== Segment start ==

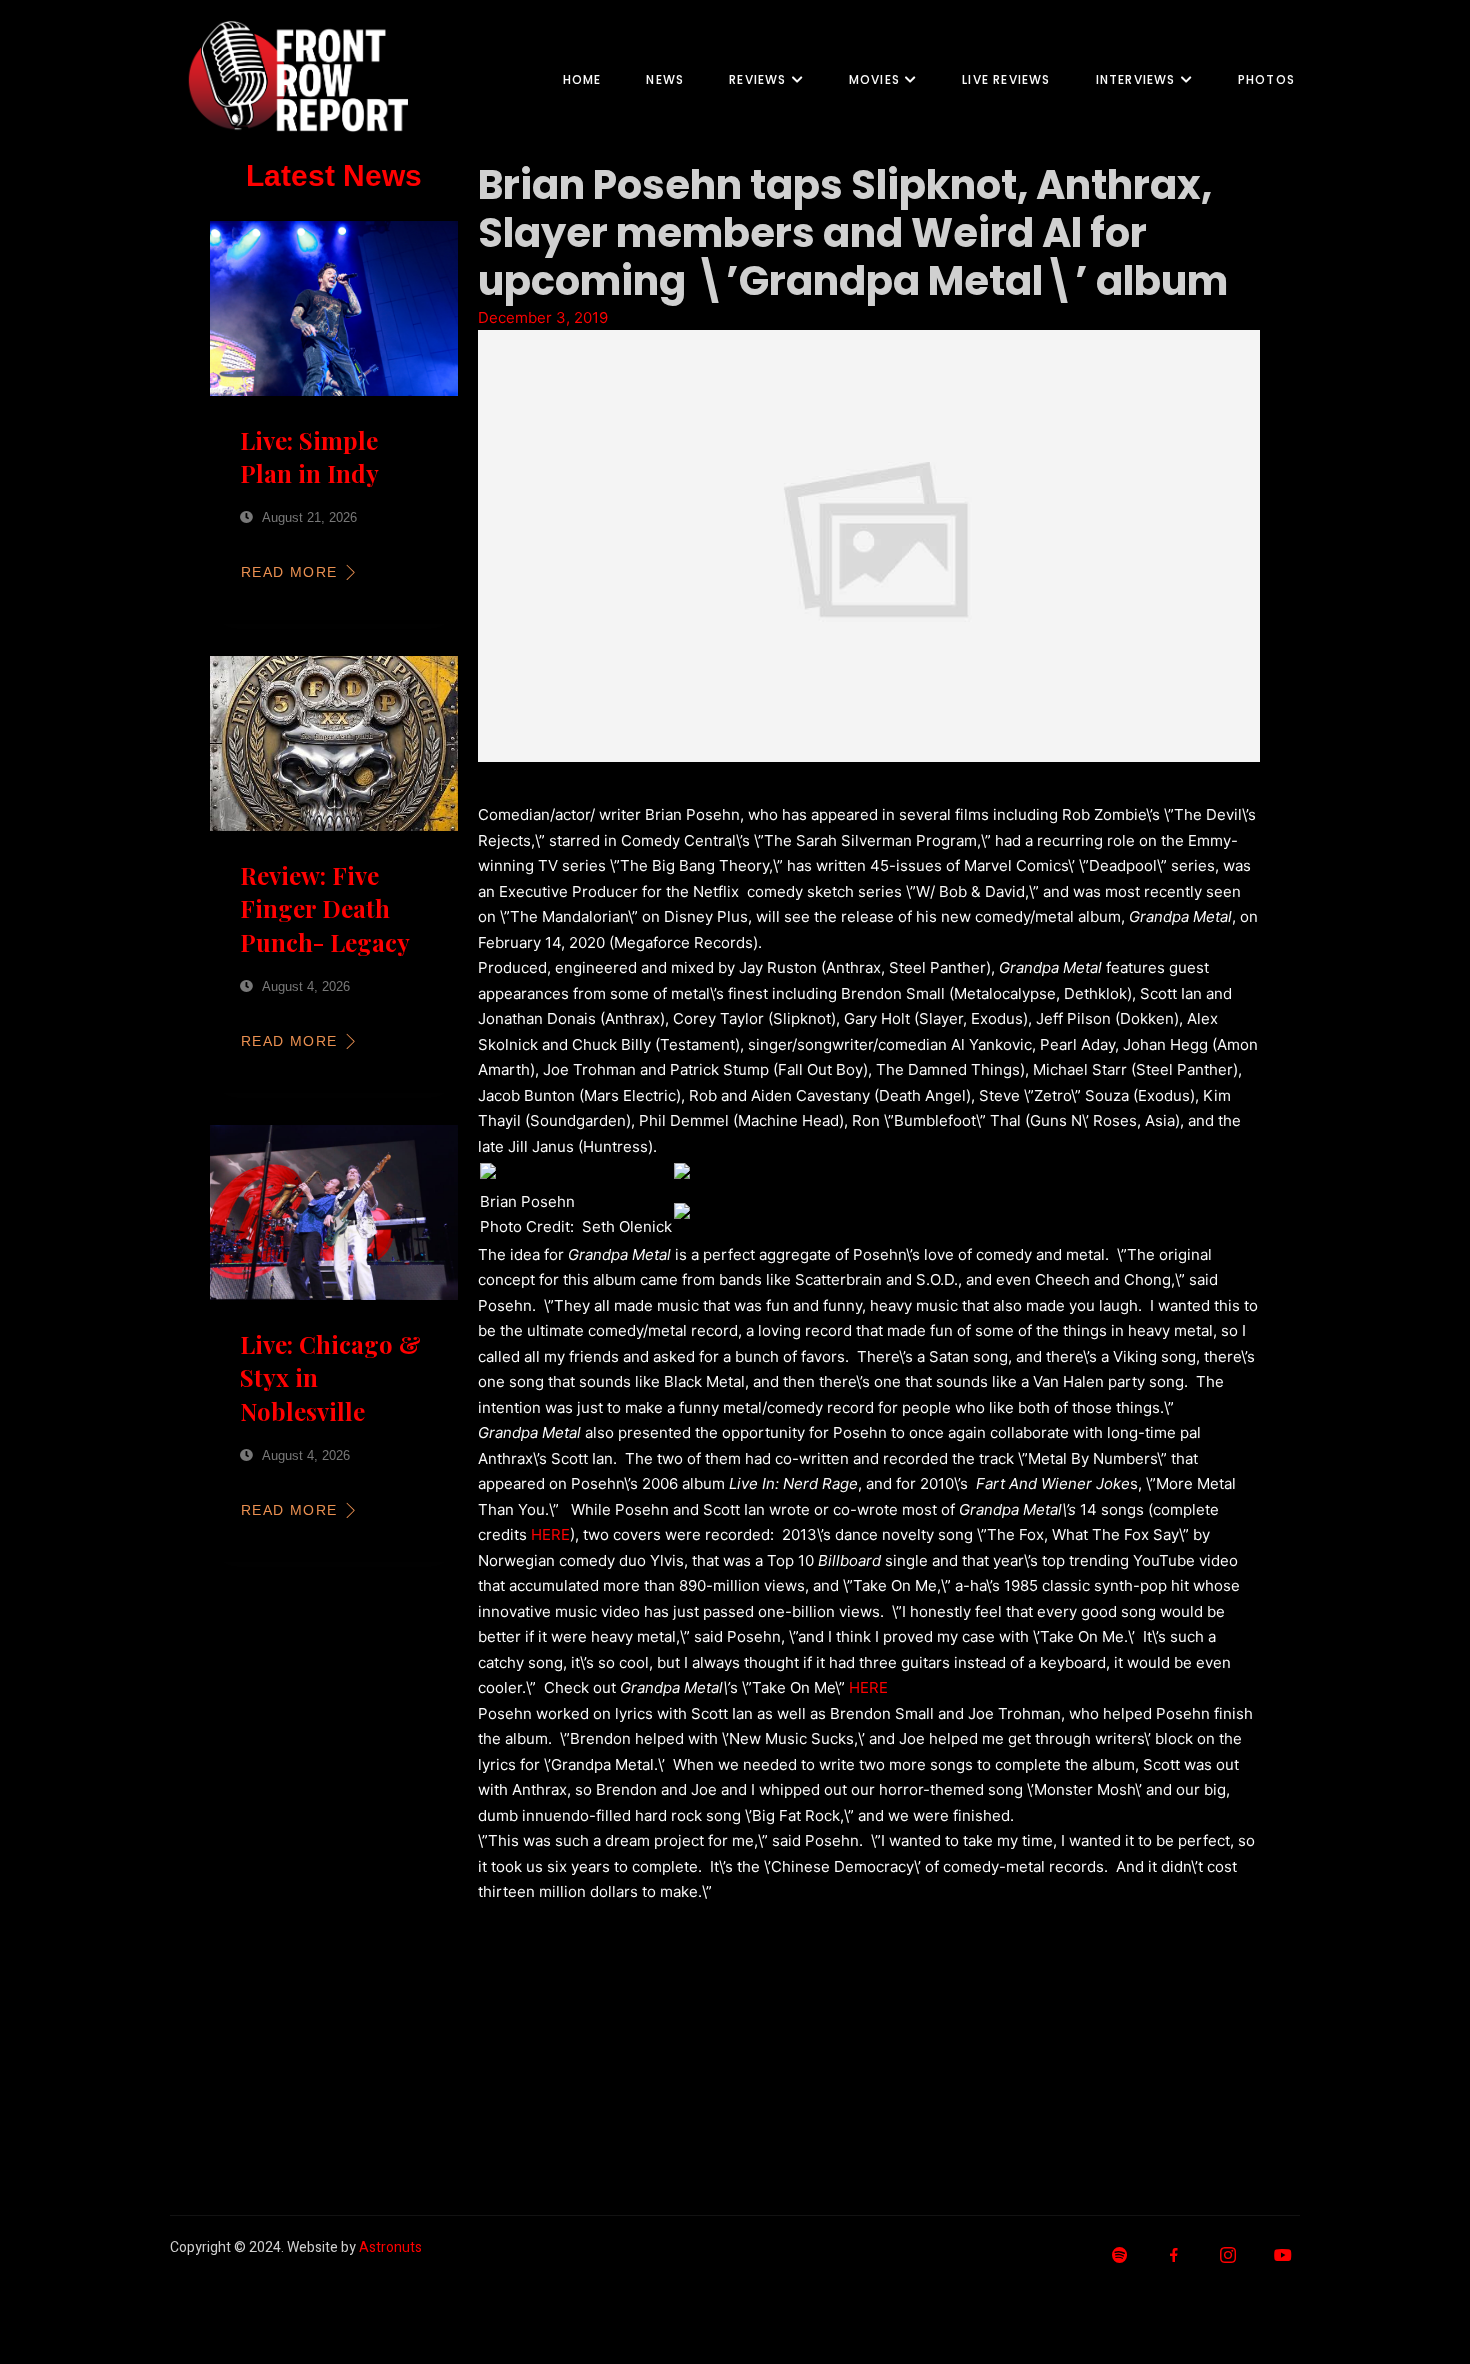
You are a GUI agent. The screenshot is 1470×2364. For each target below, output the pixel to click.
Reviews (757, 79)
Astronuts (390, 2247)
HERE (550, 1534)
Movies (874, 79)
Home (582, 79)
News (665, 79)
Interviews (1136, 79)
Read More (289, 572)
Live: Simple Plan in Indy (309, 457)
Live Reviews (1006, 79)
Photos (1266, 79)
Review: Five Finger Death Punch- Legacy (325, 908)
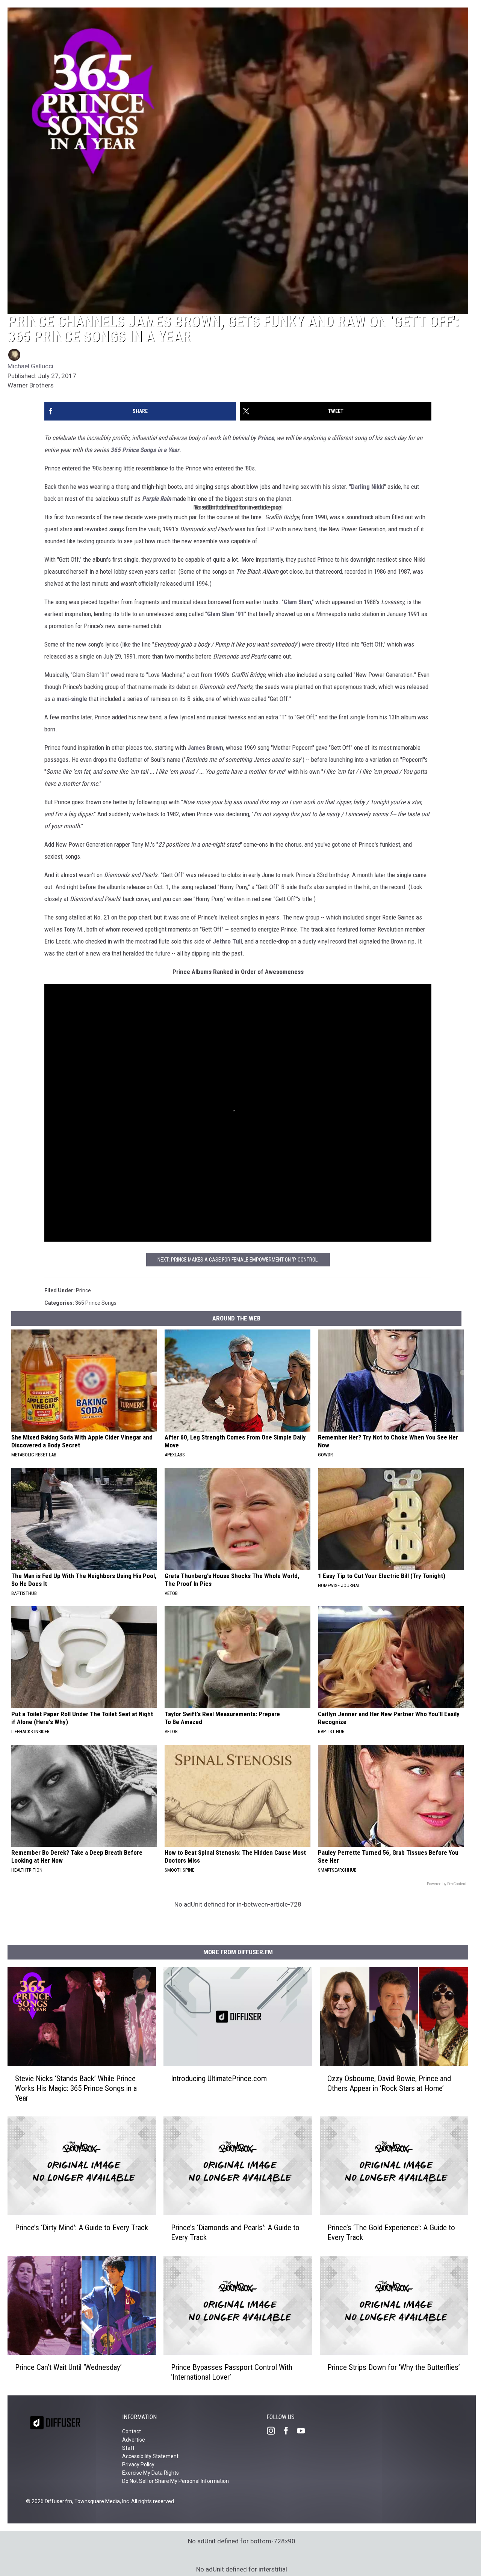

== Segment end ==

**Goal of the exercise**
Copy out each line of the entries above that holds "Live".

**Task response**
Live: Simple Plan in Indy (309, 457)
Live Reviews (1006, 79)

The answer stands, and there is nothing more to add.